* _TASK DESCRIPTION_: Output the data below exactly as it is, dropping the pictures from your copy.

== RECORDS FOR THIS TASK ==

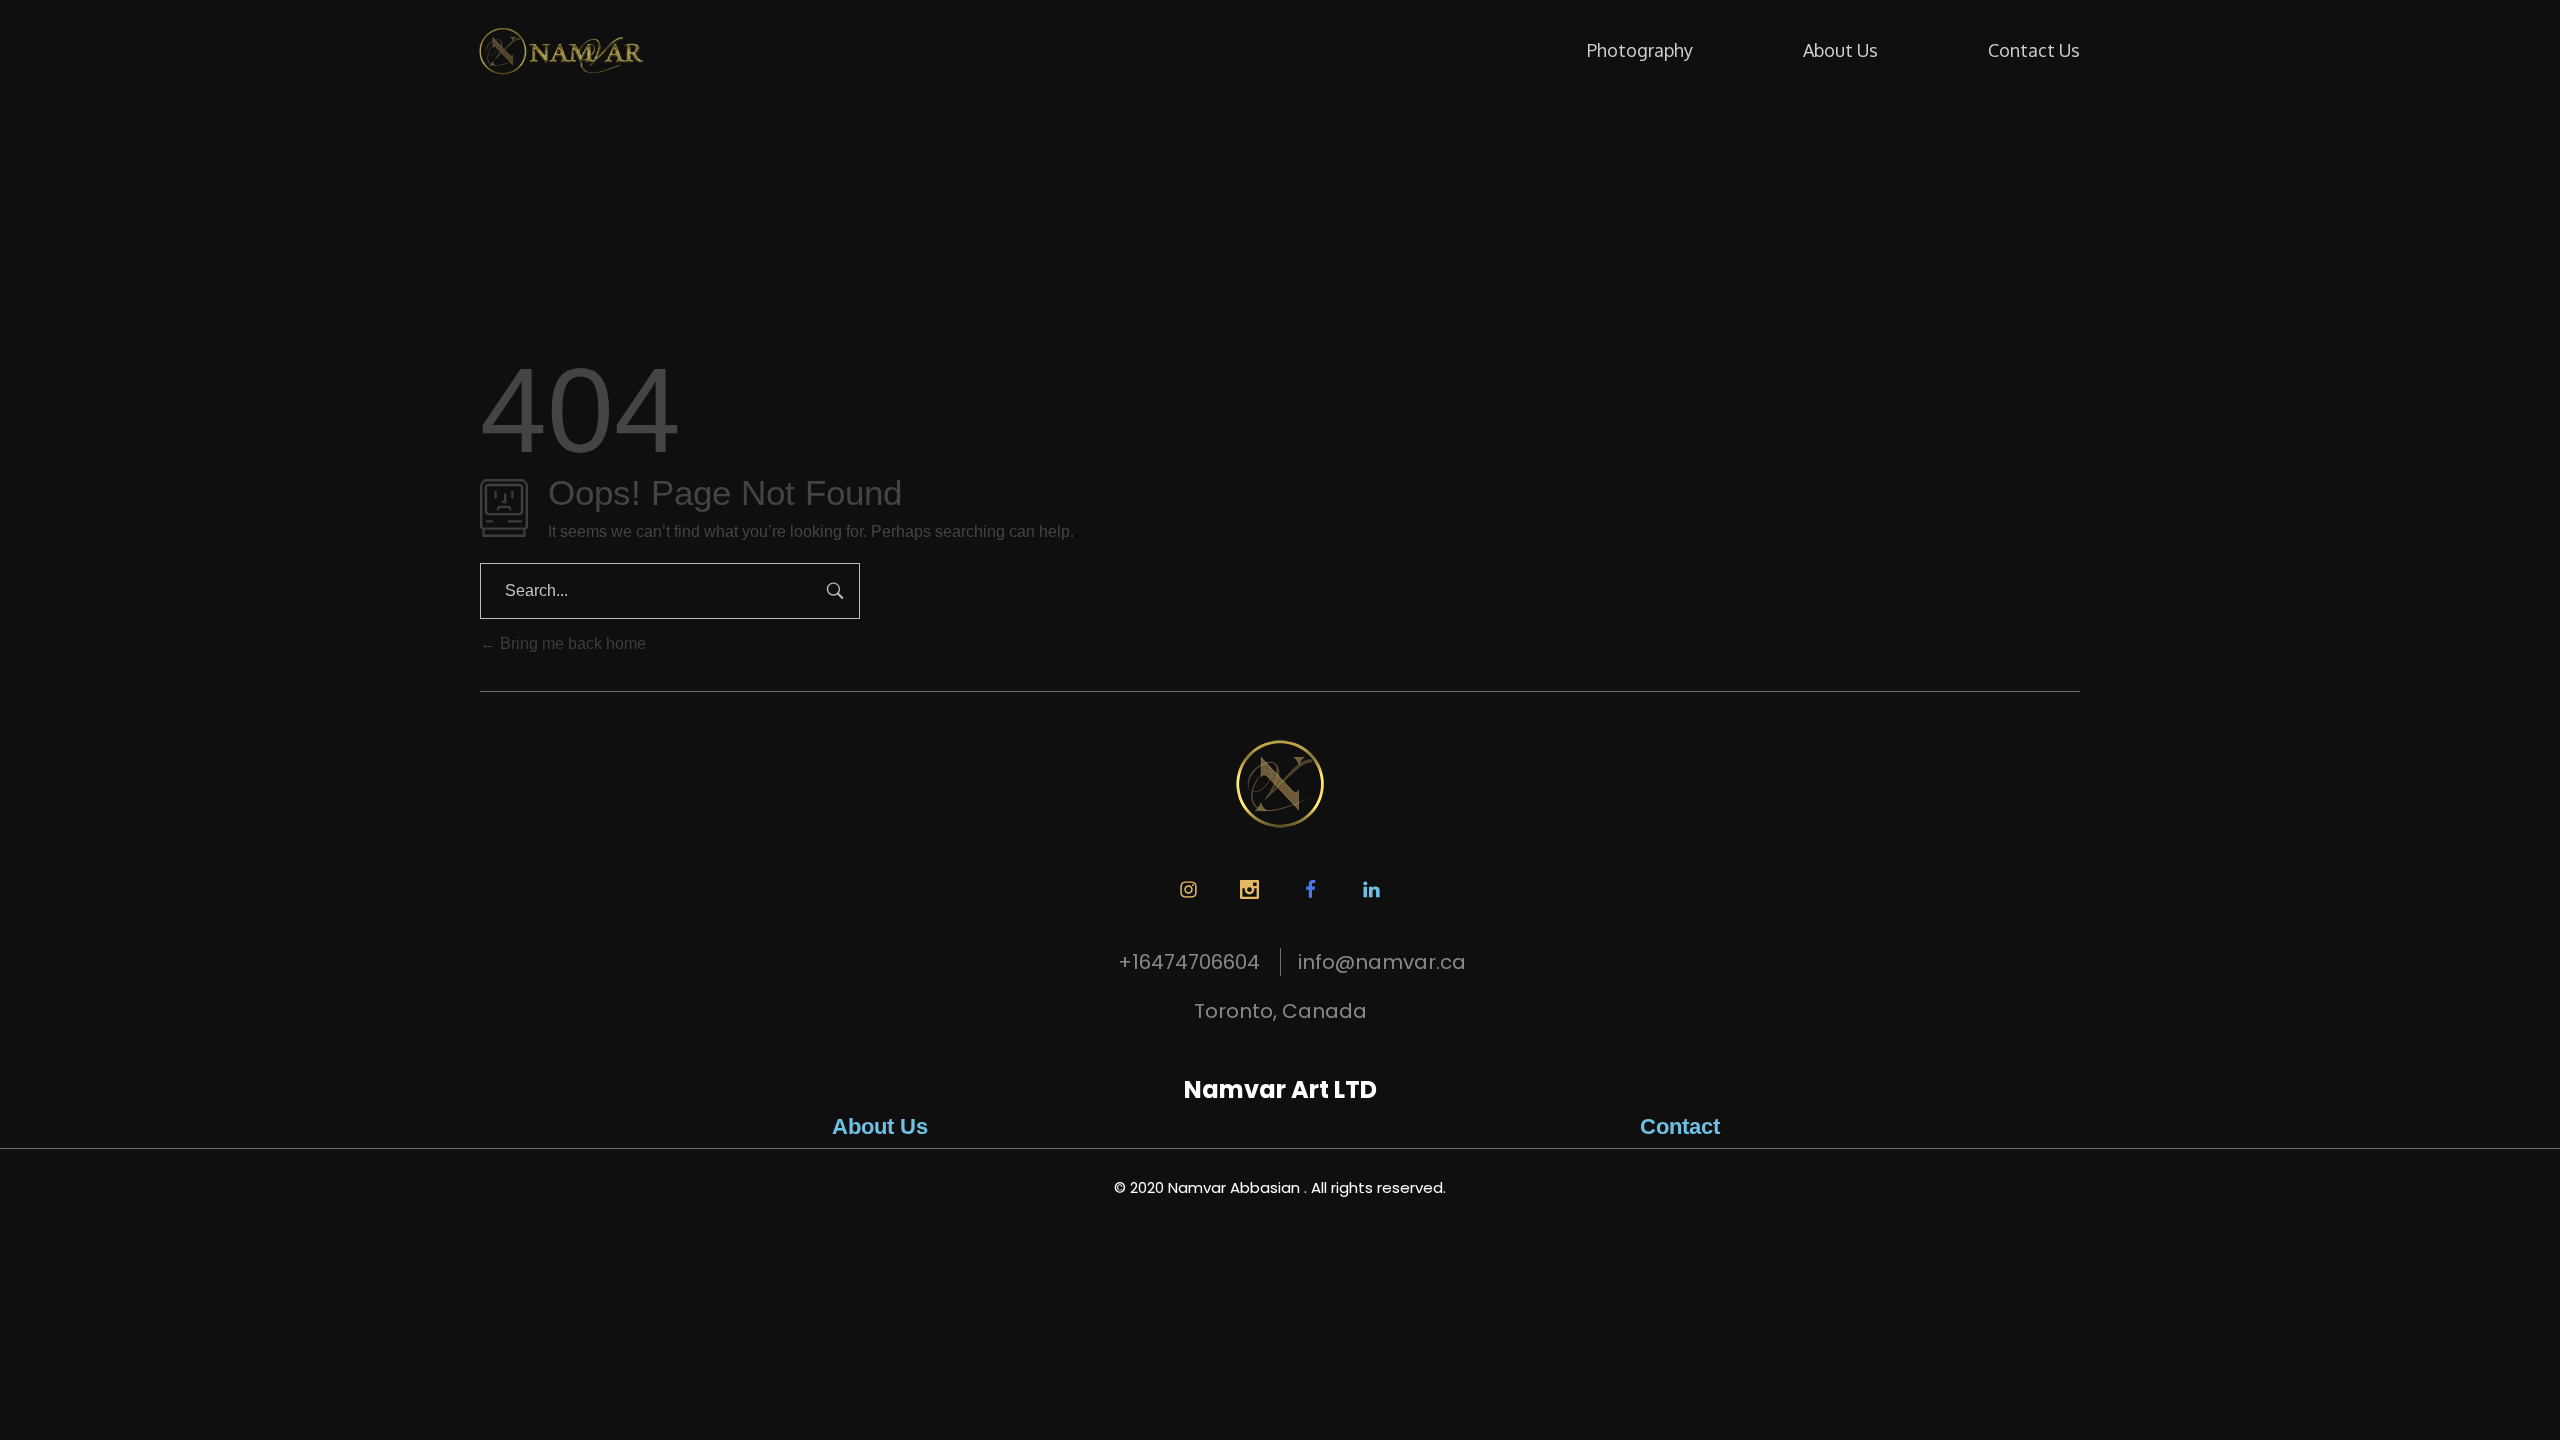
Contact (1680, 1126)
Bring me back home (571, 643)
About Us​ (880, 1126)
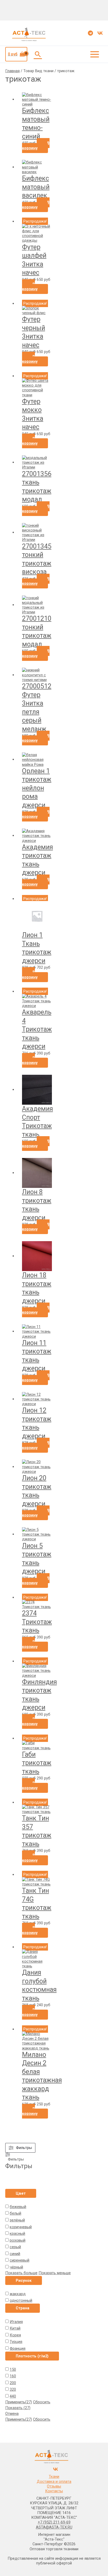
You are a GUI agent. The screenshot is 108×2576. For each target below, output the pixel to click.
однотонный (21, 2300)
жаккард (18, 2293)
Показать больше (21, 2273)
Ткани (54, 2476)
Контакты (54, 2491)
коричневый (21, 2227)
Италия (16, 2321)
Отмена (12, 2413)
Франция (17, 2348)
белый (15, 2213)
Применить (18, 2402)
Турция (16, 2341)
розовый (17, 2240)
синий (15, 2253)
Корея (15, 2335)
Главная (12, 71)
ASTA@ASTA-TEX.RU (54, 2527)
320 (13, 2389)
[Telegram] (90, 33)
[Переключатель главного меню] (95, 54)
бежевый (18, 2206)
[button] (38, 54)
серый (15, 2247)
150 (13, 2369)
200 (13, 2382)
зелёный (17, 2220)
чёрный (16, 2267)
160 (13, 2376)
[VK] (100, 33)
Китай (15, 2328)
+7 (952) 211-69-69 (54, 2522)
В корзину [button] (36, 145)
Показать (17, 2407)
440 (13, 2396)
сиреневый (19, 2260)
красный (17, 2233)
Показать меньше (55, 2273)
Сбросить (41, 2402)
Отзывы (54, 2486)
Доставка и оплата (54, 2481)
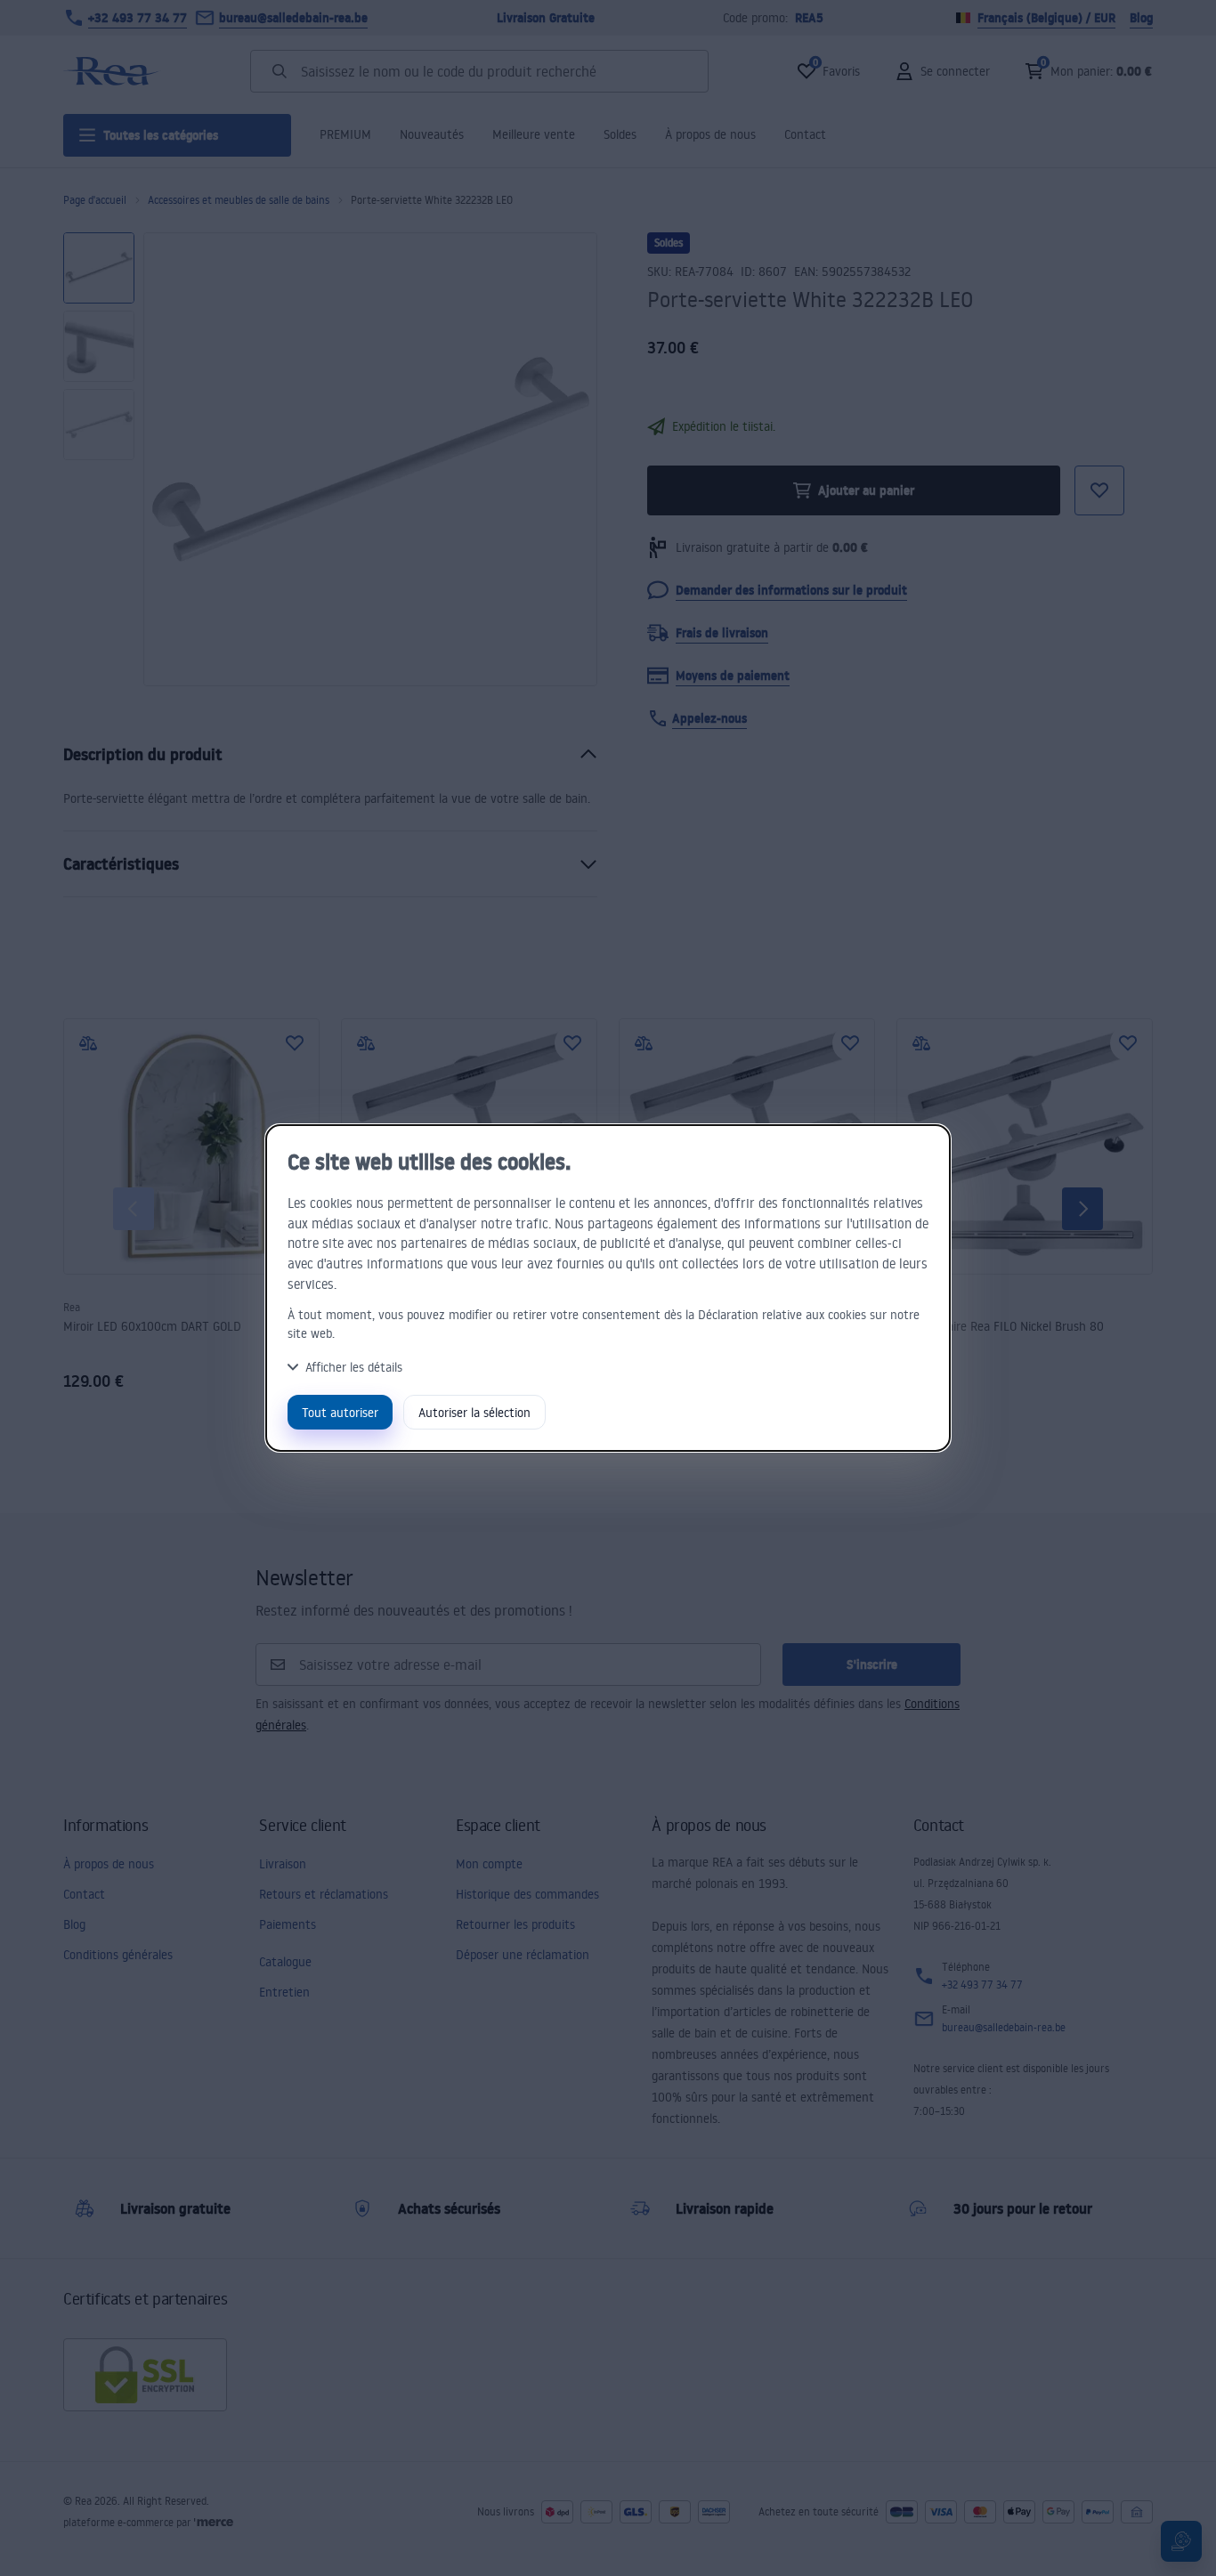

===

* _EXERCISE RESPONSE_:
Contact (1680, 1126)
Bring me back home (571, 643)
About Us​ (880, 1126)
You are a GUI agent. The screenshot is 108×2576. For each target below, output the pixel to click.
однотонный (21, 2300)
жаккард (18, 2293)
Показать больше (21, 2273)
Ткани (54, 2476)
Контакты (54, 2491)
коричневый (21, 2227)
Италия (16, 2321)
Отмена (12, 2413)
Франция (17, 2348)
белый (15, 2213)
Применить (18, 2402)
Турция (16, 2341)
розовый (17, 2240)
синий (15, 2253)
Корея (15, 2335)
Главная (12, 71)
ASTA@ASTA-TEX.RU (54, 2527)
320 (13, 2389)
[Telegram] (90, 33)
[Переключатель главного меню] (95, 54)
бежевый (18, 2206)
[button] (38, 54)
серый (15, 2247)
150 (13, 2369)
200 (13, 2382)
зелёный (17, 2220)
чёрный (16, 2267)
160 (13, 2376)
[VK] (100, 33)
Китай (15, 2328)
+7 (952) 211-69-69 (54, 2522)
В корзину [button] (36, 145)
Показать (17, 2407)
440 (13, 2396)
сиреневый (19, 2260)
красный (17, 2233)
Показать меньше (55, 2273)
Сбросить (41, 2402)
Отзывы (54, 2486)
Доставка и оплата (54, 2481)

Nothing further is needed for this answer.